Improved Helmets: Catalyst: Motorcycle Clothing

My father just spotted this television program segment regarding the safety of motorcycle clothing, in relation to thermal management .

They tested two factors, one was how well the clothing managed the wearer’s temperature, and also how well they protected the wearer. Interestingly, there is no Australian Standard regarding protective gear other than the helmet. Gear sold here typically comes with tags citing the CE standard.

Apparently, a lot of gear out there is not fit for purpose, with the more popular clothing being totally inappropriate in our hotter climate, and materials like “ballistic nylon do very poorly for abrasion protection (leather and denim do better). The poor thermal management contributes to heat stress, and the poor design decisions sometimes leave the wearer with a false sense of security.
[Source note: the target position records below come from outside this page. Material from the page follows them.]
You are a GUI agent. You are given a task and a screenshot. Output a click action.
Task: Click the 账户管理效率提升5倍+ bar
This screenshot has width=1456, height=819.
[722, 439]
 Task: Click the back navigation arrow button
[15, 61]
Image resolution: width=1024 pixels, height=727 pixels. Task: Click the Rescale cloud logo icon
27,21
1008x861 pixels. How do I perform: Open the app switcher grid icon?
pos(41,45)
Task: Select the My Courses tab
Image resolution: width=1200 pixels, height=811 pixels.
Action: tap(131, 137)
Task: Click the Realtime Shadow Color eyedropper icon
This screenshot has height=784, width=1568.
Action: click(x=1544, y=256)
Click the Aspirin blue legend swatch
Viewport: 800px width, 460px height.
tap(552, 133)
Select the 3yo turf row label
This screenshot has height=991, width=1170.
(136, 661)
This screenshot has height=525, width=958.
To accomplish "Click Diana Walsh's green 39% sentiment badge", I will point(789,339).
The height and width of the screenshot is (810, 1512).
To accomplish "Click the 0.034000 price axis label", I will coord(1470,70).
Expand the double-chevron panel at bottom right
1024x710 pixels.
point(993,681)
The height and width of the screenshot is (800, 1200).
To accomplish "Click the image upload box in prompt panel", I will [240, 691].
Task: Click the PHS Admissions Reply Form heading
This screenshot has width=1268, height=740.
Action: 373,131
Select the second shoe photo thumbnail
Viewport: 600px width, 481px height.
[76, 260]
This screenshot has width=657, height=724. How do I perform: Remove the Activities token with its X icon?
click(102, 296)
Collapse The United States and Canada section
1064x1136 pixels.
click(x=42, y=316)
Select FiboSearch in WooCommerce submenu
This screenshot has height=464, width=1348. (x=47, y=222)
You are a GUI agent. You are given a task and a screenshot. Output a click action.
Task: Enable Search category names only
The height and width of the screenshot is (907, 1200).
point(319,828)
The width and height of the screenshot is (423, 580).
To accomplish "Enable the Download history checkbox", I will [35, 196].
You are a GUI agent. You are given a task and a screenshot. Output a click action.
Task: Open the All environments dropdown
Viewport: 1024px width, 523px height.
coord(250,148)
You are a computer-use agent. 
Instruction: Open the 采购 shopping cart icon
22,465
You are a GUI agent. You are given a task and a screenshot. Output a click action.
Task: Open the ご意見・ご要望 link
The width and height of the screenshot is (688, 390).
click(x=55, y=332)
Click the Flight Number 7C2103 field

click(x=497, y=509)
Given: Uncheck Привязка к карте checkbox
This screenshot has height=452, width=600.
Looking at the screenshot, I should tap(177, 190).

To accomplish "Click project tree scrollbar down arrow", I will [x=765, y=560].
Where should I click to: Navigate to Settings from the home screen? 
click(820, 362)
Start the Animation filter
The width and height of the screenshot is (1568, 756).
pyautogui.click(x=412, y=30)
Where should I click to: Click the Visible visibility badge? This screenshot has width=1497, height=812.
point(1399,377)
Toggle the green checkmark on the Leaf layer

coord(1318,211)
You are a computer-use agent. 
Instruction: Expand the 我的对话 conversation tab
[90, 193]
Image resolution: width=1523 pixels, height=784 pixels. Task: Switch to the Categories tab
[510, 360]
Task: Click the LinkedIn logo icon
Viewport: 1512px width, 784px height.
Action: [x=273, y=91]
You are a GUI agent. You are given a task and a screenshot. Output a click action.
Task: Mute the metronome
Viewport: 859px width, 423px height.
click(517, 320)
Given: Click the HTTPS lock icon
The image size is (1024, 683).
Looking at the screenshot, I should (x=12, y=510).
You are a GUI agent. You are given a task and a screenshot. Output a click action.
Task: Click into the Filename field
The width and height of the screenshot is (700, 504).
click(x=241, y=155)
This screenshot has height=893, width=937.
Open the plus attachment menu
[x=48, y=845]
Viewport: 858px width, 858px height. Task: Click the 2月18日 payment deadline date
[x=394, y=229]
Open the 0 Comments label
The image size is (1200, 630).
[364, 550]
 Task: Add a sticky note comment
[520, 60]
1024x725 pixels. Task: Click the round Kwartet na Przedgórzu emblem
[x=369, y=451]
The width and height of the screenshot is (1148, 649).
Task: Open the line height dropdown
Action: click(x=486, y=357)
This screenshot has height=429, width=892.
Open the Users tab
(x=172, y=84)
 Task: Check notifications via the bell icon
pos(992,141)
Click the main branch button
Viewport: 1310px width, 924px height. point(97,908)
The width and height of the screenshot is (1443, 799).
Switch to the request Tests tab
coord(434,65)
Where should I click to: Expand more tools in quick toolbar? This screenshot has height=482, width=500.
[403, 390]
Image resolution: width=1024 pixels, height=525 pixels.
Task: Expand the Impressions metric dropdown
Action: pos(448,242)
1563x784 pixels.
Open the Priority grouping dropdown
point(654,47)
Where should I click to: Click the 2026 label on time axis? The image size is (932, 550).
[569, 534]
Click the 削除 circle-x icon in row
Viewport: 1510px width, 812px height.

I suppose it’s worth pointing out what I look like when I go out on the road. This is me wheeling the bike out one afternoon to head home from work.

That’s a cheapo $60 motorcycle helmet (I have never trusted bicycle helmets), and fairly lightweight overalls. Not what you want to try out at 60km/hr on a bitumen road, but I feel is a reasonable balance between thermal management, visibility and protectiveness on a bicycle. A MAMIL I am not!

My commute is about an hour, and involves two biggish hills. Yes, I sweat a bit, particularly my head, but when going long distances, I often take short breaks for a minute.

Riding from my home at The Gap in Brisbane’s north west, to Rochedale in the far South East, a journey of about 40km, I’ll typically stop once when I get to South Bank for a drink, then again near Holland Park, then I reach my destination. I’ve done this in the summer heat without issue. Then again, I’ll be riding at maybe 20km/hr most of the time, which requires less concentration. I find I’m still able to think clearly much of the time.

A loss of concentration on a motorcycle could be fatal due to the higher speeds typically involved. Reaction times are crucial there.

Helmets are typically made from expanded polystyrene foam, the same material used in eskys. In the former case, it is chosen because it crushes. In the latter, it’s for its thermal insulation properties. The head radiates the most heat in humans, and so is a prime candidate for thermal management.

It’s factors like this that make me wonder what came of that AIM prototype helmet design mentioned in the ” Lifting the Lid ” article. Being an aluminium honeycomb would make it more like wearing a heat-sink, an interesting concept that ought to make it cooler. Could this be adapted for motorcycles? I guess we’ll have to find out.